Aim of the exercise:
Please return, word for word, the line containing "Viewport: 1075px width, 517px height." and each line after it through the end of the data below, and nothing else.

(Stored data entries)
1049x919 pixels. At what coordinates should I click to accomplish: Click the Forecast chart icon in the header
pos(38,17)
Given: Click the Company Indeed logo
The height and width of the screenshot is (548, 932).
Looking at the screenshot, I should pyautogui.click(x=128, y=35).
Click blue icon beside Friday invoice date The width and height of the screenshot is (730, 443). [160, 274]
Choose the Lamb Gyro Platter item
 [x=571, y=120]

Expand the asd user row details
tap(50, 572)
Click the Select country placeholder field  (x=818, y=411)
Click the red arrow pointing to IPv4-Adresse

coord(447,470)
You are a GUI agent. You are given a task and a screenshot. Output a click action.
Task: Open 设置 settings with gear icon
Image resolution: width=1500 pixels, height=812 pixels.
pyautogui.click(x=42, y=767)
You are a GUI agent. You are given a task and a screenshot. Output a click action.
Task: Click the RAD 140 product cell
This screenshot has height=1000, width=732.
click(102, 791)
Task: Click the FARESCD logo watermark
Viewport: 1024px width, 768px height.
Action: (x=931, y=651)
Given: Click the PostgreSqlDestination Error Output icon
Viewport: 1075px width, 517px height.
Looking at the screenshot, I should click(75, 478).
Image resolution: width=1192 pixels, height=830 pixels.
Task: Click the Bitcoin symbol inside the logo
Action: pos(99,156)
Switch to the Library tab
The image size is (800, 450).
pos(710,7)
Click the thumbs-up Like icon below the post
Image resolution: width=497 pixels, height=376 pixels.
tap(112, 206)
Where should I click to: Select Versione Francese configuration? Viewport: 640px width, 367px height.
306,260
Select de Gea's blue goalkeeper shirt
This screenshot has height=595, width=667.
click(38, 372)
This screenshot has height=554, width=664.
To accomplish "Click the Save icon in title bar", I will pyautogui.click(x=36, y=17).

Solution to the exercise:
Viewport: 1075px width, 517px height.
Looking at the screenshot, I should click(75, 478).
Image resolution: width=1192 pixels, height=830 pixels.
Task: Click the Bitcoin symbol inside the logo
Action: pos(99,156)
Switch to the Library tab
The image size is (800, 450).
pos(710,7)
Click the thumbs-up Like icon below the post
Image resolution: width=497 pixels, height=376 pixels.
tap(112, 206)
Where should I click to: Select Versione Francese configuration? Viewport: 640px width, 367px height.
306,260
Select de Gea's blue goalkeeper shirt
This screenshot has height=595, width=667.
click(38, 372)
This screenshot has height=554, width=664.
To accomplish "Click the Save icon in title bar", I will pyautogui.click(x=36, y=17).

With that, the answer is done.